“Will you and Leo be there too?”
“No. This one is just for you. I’m too likely to just shoot them all, and X wants an actual plan with forethought and finesse. He’s got me and Leo tracking some missing teens that might have been part of this and might be a separate problem.”
That meant X already had a specific angle to work. Did he know more than what Giorgio had told me? “Why me particularly?”
“One of the rumors involves Arlington, and since you’ve also found evidence to point to his potential involvement…”
When we’d put an end to the asshole who’d been harassing Giorgio’s boyfriend, Lane, we’d learned that he was connected to some men who were also part of the human trafficking ring we’d been trying to bring down for ages. I’d initially dismissed Arlington as too vapid and simple-minded to be part of an operation that was so well concealed, then I’d heard he was hosting an intimate party on a small island off the coast of St. Croix and hoping to lure in someone for an investment opportunity.
“So he is part of this shit?”
“Sounds like it. X will give you more details tomorrow.”
“Just because I made the connection with Arlington, there’s no reason I need to be the one who pursues it. Who is this informant?”
“Like I said, X will give you the details.”
“Gio!”
He huffed. “You know I hate that name.”
“Tell me.”
“Marco Ricci.”
“Fuck.” The one name I did not want to hear. It had been a year since the night I’d been stupid enough to let him fuck me. I’d jerked off to the memory countless times. I’d wanted to call him up and ask him to take me again, to force me so I had no choice, but I hadn’t been dumb enough to actually do it. “I’m not working with him.”
“Look, I know how you—”
“No, you don’t.” I’d never told anyone about that night with Marco, and while I might think he was an asshole, I knew he hadn’t either.

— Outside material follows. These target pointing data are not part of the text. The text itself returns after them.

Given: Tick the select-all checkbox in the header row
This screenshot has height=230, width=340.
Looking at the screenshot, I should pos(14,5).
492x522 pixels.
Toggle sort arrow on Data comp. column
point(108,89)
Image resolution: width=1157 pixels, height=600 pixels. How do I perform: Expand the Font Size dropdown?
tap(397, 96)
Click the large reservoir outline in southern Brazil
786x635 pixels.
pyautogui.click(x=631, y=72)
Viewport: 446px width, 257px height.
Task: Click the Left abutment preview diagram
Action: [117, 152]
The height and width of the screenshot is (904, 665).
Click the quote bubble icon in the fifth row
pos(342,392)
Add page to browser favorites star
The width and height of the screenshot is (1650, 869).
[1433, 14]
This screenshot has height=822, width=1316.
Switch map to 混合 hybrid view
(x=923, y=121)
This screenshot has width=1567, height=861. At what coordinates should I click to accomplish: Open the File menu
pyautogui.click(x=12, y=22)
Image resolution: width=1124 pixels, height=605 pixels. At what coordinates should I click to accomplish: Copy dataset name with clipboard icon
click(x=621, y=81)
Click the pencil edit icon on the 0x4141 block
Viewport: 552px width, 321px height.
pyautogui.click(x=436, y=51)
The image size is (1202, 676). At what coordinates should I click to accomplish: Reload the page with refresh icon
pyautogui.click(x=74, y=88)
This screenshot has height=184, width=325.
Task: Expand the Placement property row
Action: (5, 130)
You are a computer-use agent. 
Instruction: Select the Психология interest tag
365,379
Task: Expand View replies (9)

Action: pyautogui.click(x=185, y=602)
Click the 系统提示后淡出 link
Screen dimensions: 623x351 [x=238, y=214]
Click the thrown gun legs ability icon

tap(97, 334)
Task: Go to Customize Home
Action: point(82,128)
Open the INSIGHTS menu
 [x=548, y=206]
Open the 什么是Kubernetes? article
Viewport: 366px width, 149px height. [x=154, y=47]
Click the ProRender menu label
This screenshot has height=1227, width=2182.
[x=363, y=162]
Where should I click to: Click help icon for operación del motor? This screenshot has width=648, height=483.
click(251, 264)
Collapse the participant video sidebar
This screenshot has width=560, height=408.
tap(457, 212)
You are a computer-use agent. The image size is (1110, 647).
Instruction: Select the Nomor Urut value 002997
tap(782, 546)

“If you’re worried he’s not loyal because his cousin was involved with trafficking, I believe Marco truly broke with his family. The Marchesis trust him, and the times I’ve worked with him, my instincts said he was solid.”
“That’s not the problem.”
Giorgio sighed. “Just talk to X.”
“I will, and I’ll tell him the same thing I told you. I’m not working with Marco.”
“Have fun with that.”
It was not easy to say no to our boss.
I showered, then lay awake for another hour, wondering what X would ask me to do and how I would get out of it. Would he listen if I insisted it was best for me to work on this alone?
The meeting with X was even worse than I’d anticipated.
“You want me to do what?” I asked when he told me his plan for me and Marco to attend Arlington’s party. I hadn’t been undercover since my last mission with the FBI counterterrorism team, and that had been a total goatfuck that had left me shaken and unsure I could work in the field anymore.
“I know you were listening, and you’re quite capable of comprehending a simple plan.”
My cold FBI agent persona fled as anger rushed through me. I rose from my chair and slapped my hands on the desk. “I already told you I’m not—”
“Sit down and remember where you are.”
Fuck. What was I doing? X and I were meeting at Devilish Ink, Leo’s tattoo shop. As far as we knew, no one—other than the clients we brought there—was aware that the shop served as a base for Vigilance’s operations. Me yelling at X wasn’t going to help keep our secret.
It was rare for me to lose my head like that, but anything that made me think of that horrible day when… I pushed the thoughts away. If I’d learned anything in the FBI, it was how to hide my feelings and wait for what I wanted, but the longer I worked for X, the more my federal-agent mask slipped. That worried me. I didn’t want to go back to being as lost as I’d felt in my early twenties. Sometimes I wondered if it had been wrong for me to leave the Bureau. Were the rules and expectations of my superiors the only thing making me who I was? Not that X didn’t have expectations. He had plenty, but the only rules that mattered were the ones we made up, and they were ever changing.
“How confident are you in Marco’s loyalty?” If Giorgio thought he needed defending, that might be a weak spot I could attack, but X thoroughly vetted everyone we worked with. Between his network of informants and Emilio, the hacker genius he had on retainer, he was able to find out damn near everything, but no amount of information could ever put together the entire picture about a person. For that, you had to see them in action. That was another important lesson I’d learned as a federal agent. Even with all my knowledge, someone I trusted had betrayed me on my final mission. Could I really trust my own judgement while undercover again?